I rise to speak to amendment 10 in the name of my right hon. Friend the Member for South West Surrey (Jeremy Hunt). I refer Members to my entry in the Register of Members’ Financial Interests.
I have spoken in the House before about being involved in health policy for about 20 years. The same thing tends to happen every three or four years: the NHS says it needs more money, it needs more capacity and it needs a plan, and that is what we are doing again in the Bill. When we talk about more capacity, we mean not just more hospitals, more theatres and more diagnostics, but a bigger workforce. Thanks to this Government and the investment that has been made, I do not think anyone with any credibility can now say that the NHS does not have enough money. NHS England’s resource budget will rise to £162.6 billion in 2024-25—a 3.8% average annual real-terms increase. The Government also plan to spend a further £8 billion to tackle the elective backlog. This is the biggest ever catch-up programme in our NHS for elective surgery. Department of Health and Social Care capital spending will rise to £11.2 billion by 2024-25. I repeat: I do not think that anyone can say with any credibility that our NHS is now underfunded. We have the new diagnostic centres. We have the new pathways that should be adopted to increase NHS productivity. A long-term deal with the independent sector can ensure that we have the capacity to power through the elective backlogs—the hip and knee, hernia and cataract procedures that make up the vast majority of cases.
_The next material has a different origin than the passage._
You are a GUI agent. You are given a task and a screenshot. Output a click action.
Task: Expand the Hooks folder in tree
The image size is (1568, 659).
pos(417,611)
Of course, we need the nurses, the doctors and the consultants—the workforce—to carry out those procedures. This is a historical problem; it did not just happen overnight. All past Governments and, I dare say, past Secretaries of State for Health and Social Care have a degree of responsibility for this. As my right hon. Friend the Member for South West Surrey said, there are an estimated 93,000 vacancies in our NHS—consultants, GPs, nurses and allied health professionals. I was proud to stand on a manifesto at the last election that pledged to increase the number of healthcare workers in our NHS, and I know that considerable progress has been made, but just as the Government are doing with social care by putting in place a plan that focuses, laser-like, on resolving some of the long-term issues we face in that sector, we need the same laser-like focus to deal with some of the challenges with our NHS workforce. Any changes we make to our NHS workforce, or any long-term plans, need to reflect the real needs of our NHS. That is incredibly important. Some sort of duty to report independent figures about how we will make up the workforce is a very sensible measure.
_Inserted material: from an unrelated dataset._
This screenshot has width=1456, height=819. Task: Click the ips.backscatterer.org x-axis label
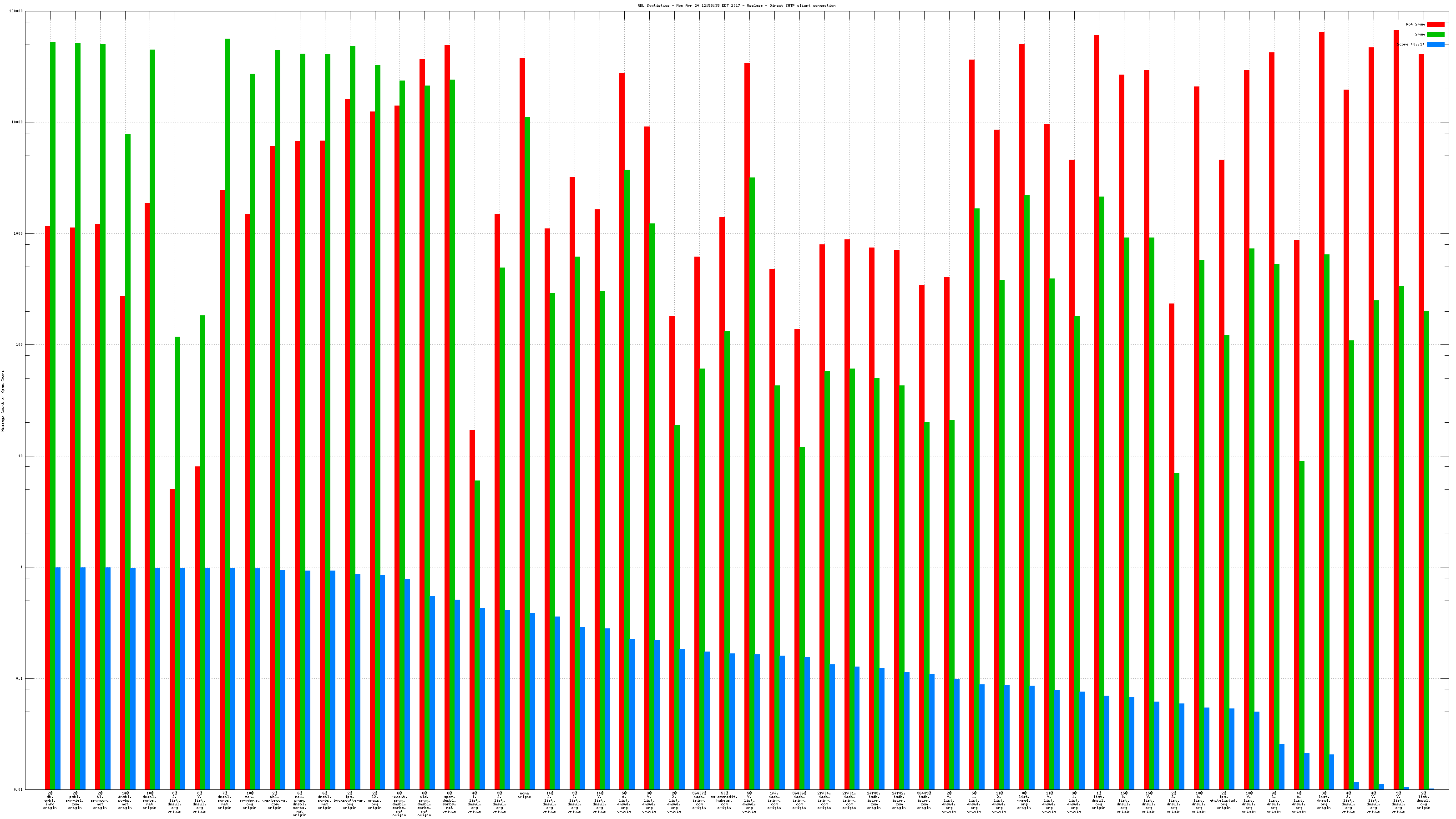[x=349, y=800]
Many years ago, I worked with the British Society of Interventional Radiology. The proposals we made and the work that we called for then were about workforce. Some argued that a lot of people were reaching the end of their professional career and retiring and there was a lack of new people coming through, so ultimately this would have an impact on patient care—on the number of procedures that could be carried out. The same arguments are now being made across a number of disciplines. Since I became an MP, I have met the Royal College of Surgeons and the Royal College of Physicians, and the same arguments are being made there. It is sobering to think about these challenges, and that is why this laser-like focus has to be considered very carefully.
We have talked about overseas recruitment. I heard what my right hon. Friend the Member for Sutton Coldfield (Mr Mitchell), who is no longer in his place, said about that, and he made a very powerful argument. In some ways, we are going to have to use overseas recruitment to plug the gaps in our NHS, but there are other solutions. We have heard hon. Members talk about retention. I was alarmed and shocked by the number of healthcare professionals who—understandably—wish to work part-time because they are parents and they have childcare responsibilities. I understand that, but it is going to leave our NHS with recruitment challenges.
When I speak to clinicians—members of the Royal College of Surgeons and others—they talk to me about the ability to work independently and autonomously. Many clinicians want that ability, but do not feel that they have it. There is also the idea that they want to be part of something bigger than their own small team. It is not that they want to be part of this thing called the NHS and that they are all working towards that goal; it is more that, once we have come through the challenge of the pandemic—once we have got ourselves over that mountain—there is an even bigger mountain ahead of them, which is dealing with the elective backlog, where they feel that things never change. That is what I have been told, and those are very powerful things.
What are the solutions to this problem? Ministers need to think about how we can encourage our consultants, our GPs and our medical professionals to practise at the top of their licence. Speaking to medical professionals, I have been told alarming things. About 40% of a GP’s time is spent on sickness notes or providing medical records to insurance companies and other people. That is admin staff work. As valuable as those admin staff are, that is not what GPs and medical professionals went into their professions, and went to medical school for all that time, to do. It is absolutely right that that burden be lifted from our medical staff and placed elsewhere. Nurse-led prescribing has existed for quite some time, but we have not really had the push and the drive there that we should have. GPs should not be spending their time prescribing very simple things such as the pill. We can certainly be doing a lot better and working a lot more productively, as my hon. Friend the Member for North East Bedfordshire (Richard Fuller) said. This is not about working harder; it is about working smarter.